Looking Longingly at the Sunshine
Today I spent most of the day inside the "castle," in my new office, emptying boxes and digging through my inbox, already more than 100 deep. At around 2:30, I realized I was hungry, and I decided to take a stroll downtown, where I happened upon a farmer's market. I found some lunch and basked in the sunshine before returning to my computer.
Ten years ago I yearned for sunshine.
Ten years ago I yearned for sunshine.
I had been on bedrest for a week, moving only from my bed to the couch each morning and back again each night. My hubby, who had enjoyed his first weekend of bedrest away at a bachelor party, had been smacked in the face with what it meant to have his wife incapacitated. I wasn't a good cook, but I had been responsible for most of the household chores - grocery shopping, cooking, and laundry among the top three. All of these crashed onto his plate instantaneously. His frustration coupled with my boredom and frustration were making things pretty un-fun in the house.

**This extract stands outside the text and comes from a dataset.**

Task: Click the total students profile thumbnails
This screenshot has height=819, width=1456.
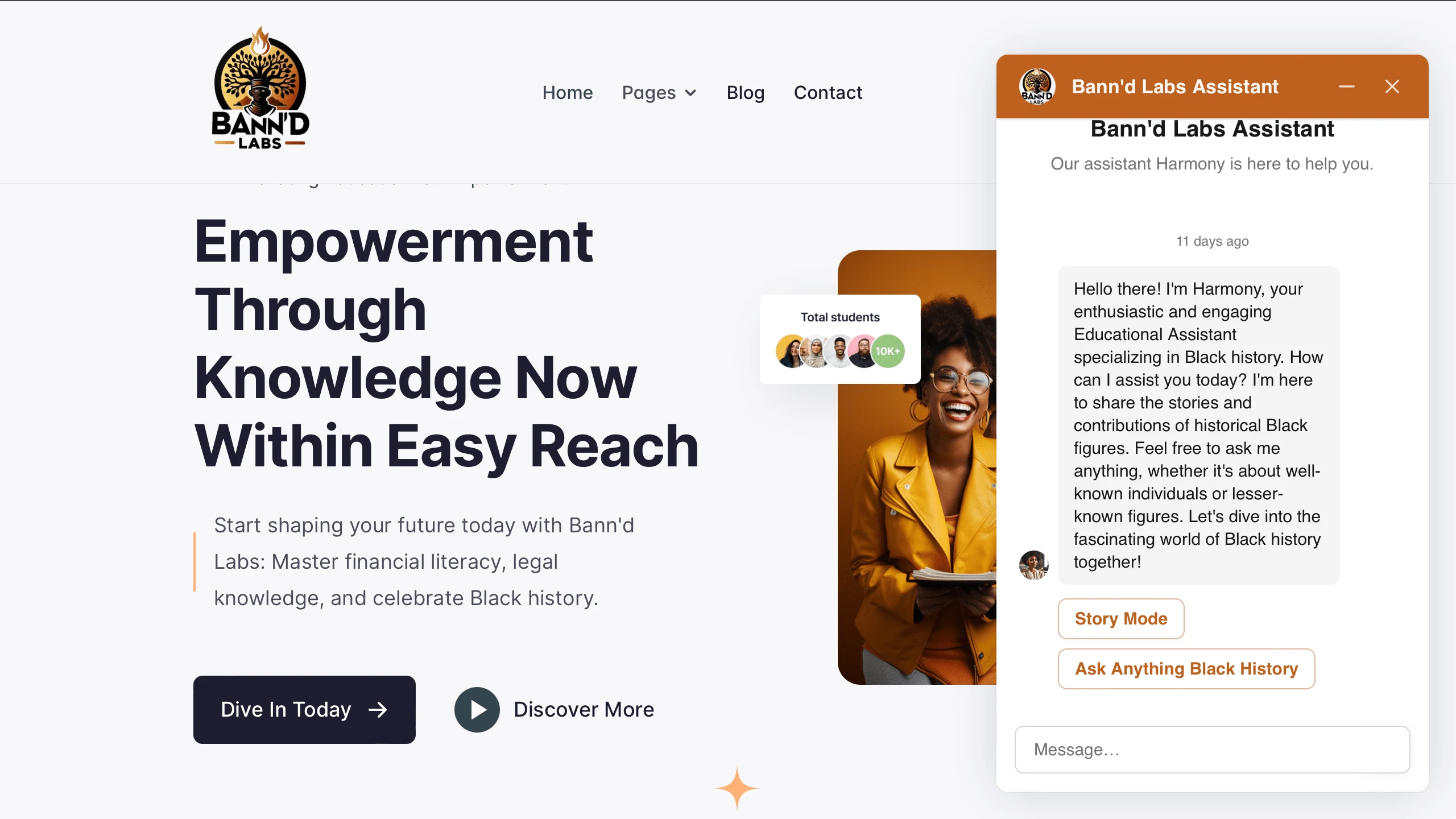Action: [839, 351]
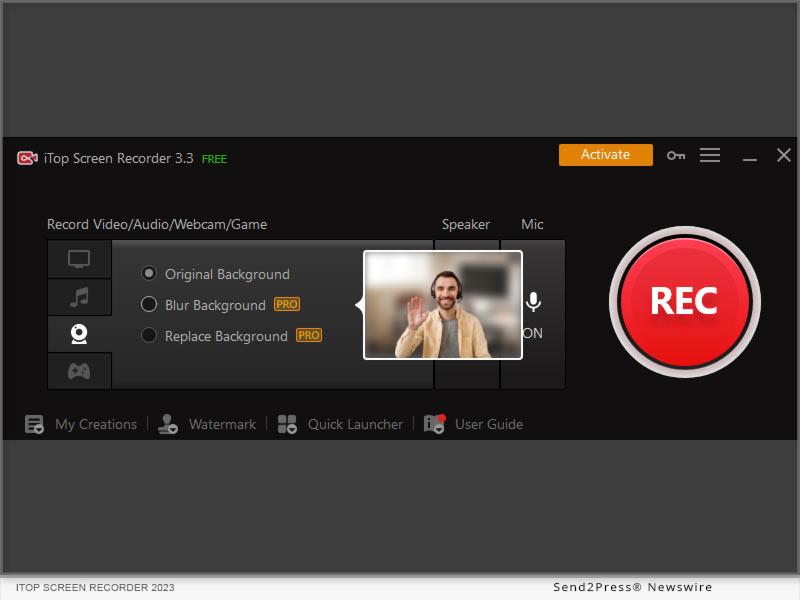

Sometime in the week after I posted this note on Facebook, he told me he wanted to go to Atlantic City with his friends. "I just need to get out of this house," he said.
I looked at him incredulously.
"I JUST WANT TO GO TO THE MAILBOX!" I yelled. I had asked my doctor the day before if that would be ok. She told me no.
So today I didn't hesitate when I had the chance to walk outside for a bit. I've spent enough time for a decade of looking longingly at the sunshine outside.